------ Records provided

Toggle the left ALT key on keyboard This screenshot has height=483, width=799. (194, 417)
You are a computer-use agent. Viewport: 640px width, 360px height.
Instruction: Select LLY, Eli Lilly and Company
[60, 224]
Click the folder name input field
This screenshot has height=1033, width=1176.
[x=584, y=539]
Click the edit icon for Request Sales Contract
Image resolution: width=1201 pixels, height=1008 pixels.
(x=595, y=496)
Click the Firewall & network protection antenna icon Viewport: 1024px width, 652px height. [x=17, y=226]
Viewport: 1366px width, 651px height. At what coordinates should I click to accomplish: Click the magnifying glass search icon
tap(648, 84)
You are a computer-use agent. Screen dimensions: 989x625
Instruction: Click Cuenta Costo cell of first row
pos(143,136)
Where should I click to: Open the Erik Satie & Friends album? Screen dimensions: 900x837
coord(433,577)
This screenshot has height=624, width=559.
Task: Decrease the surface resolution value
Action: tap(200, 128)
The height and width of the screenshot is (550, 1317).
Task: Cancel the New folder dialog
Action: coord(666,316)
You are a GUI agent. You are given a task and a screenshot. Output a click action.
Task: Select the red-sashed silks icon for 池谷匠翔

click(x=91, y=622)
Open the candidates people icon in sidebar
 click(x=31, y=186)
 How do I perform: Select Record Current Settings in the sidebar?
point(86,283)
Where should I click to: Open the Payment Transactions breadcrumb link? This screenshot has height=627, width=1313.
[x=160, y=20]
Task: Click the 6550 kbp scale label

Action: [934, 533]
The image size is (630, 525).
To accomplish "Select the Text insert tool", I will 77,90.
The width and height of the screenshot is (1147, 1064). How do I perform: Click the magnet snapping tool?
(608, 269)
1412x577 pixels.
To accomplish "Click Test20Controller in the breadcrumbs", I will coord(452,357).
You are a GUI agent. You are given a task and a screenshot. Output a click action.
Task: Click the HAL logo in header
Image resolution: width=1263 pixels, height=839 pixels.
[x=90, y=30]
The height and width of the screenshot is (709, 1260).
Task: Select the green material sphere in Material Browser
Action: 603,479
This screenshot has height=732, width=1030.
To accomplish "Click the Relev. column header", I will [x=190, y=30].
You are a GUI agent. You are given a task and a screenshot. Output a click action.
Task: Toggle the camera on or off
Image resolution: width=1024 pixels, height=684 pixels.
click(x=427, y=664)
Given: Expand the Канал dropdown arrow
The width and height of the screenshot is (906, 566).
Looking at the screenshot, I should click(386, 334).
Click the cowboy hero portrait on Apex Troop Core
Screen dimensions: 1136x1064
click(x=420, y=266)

------------

[What the task requires] Reproduce all of the material above word for word.

[Answer to the exercise]
Toggle the left ALT key on keyboard This screenshot has height=483, width=799. (194, 417)
You are a computer-use agent. Viewport: 640px width, 360px height.
Instruction: Select LLY, Eli Lilly and Company
[60, 224]
Click the folder name input field
This screenshot has height=1033, width=1176.
[x=584, y=539]
Click the edit icon for Request Sales Contract
Image resolution: width=1201 pixels, height=1008 pixels.
(x=595, y=496)
Click the Firewall & network protection antenna icon Viewport: 1024px width, 652px height. [x=17, y=226]
Viewport: 1366px width, 651px height. At what coordinates should I click to accomplish: Click the magnifying glass search icon
tap(648, 84)
You are a computer-use agent. Screen dimensions: 989x625
Instruction: Click Cuenta Costo cell of first row
pos(143,136)
Where should I click to: Open the Erik Satie & Friends album? Screen dimensions: 900x837
coord(433,577)
This screenshot has height=624, width=559.
Task: Decrease the surface resolution value
Action: tap(200, 128)
The height and width of the screenshot is (550, 1317).
Task: Cancel the New folder dialog
Action: coord(666,316)
You are a GUI agent. You are given a task and a screenshot. Output a click action.
Task: Select the red-sashed silks icon for 池谷匠翔

click(x=91, y=622)
Open the candidates people icon in sidebar
 click(x=31, y=186)
 How do I perform: Select Record Current Settings in the sidebar?
point(86,283)
Where should I click to: Open the Payment Transactions breadcrumb link? This screenshot has height=627, width=1313.
[x=160, y=20]
Task: Click the 6550 kbp scale label

Action: [934, 533]
The image size is (630, 525).
To accomplish "Select the Text insert tool", I will 77,90.
The width and height of the screenshot is (1147, 1064). How do I perform: Click the magnet snapping tool?
(608, 269)
1412x577 pixels.
To accomplish "Click Test20Controller in the breadcrumbs", I will coord(452,357).
You are a GUI agent. You are given a task and a screenshot. Output a click action.
Task: Click the HAL logo in header
Image resolution: width=1263 pixels, height=839 pixels.
[x=90, y=30]
The height and width of the screenshot is (709, 1260).
Task: Select the green material sphere in Material Browser
Action: 603,479
This screenshot has height=732, width=1030.
To accomplish "Click the Relev. column header", I will [x=190, y=30].
You are a GUI agent. You are given a task and a screenshot. Output a click action.
Task: Toggle the camera on or off
Image resolution: width=1024 pixels, height=684 pixels.
click(x=427, y=664)
Given: Expand the Канал dropdown arrow
The width and height of the screenshot is (906, 566).
Looking at the screenshot, I should click(386, 334).
Click the cowboy hero portrait on Apex Troop Core
Screen dimensions: 1136x1064
click(x=420, y=266)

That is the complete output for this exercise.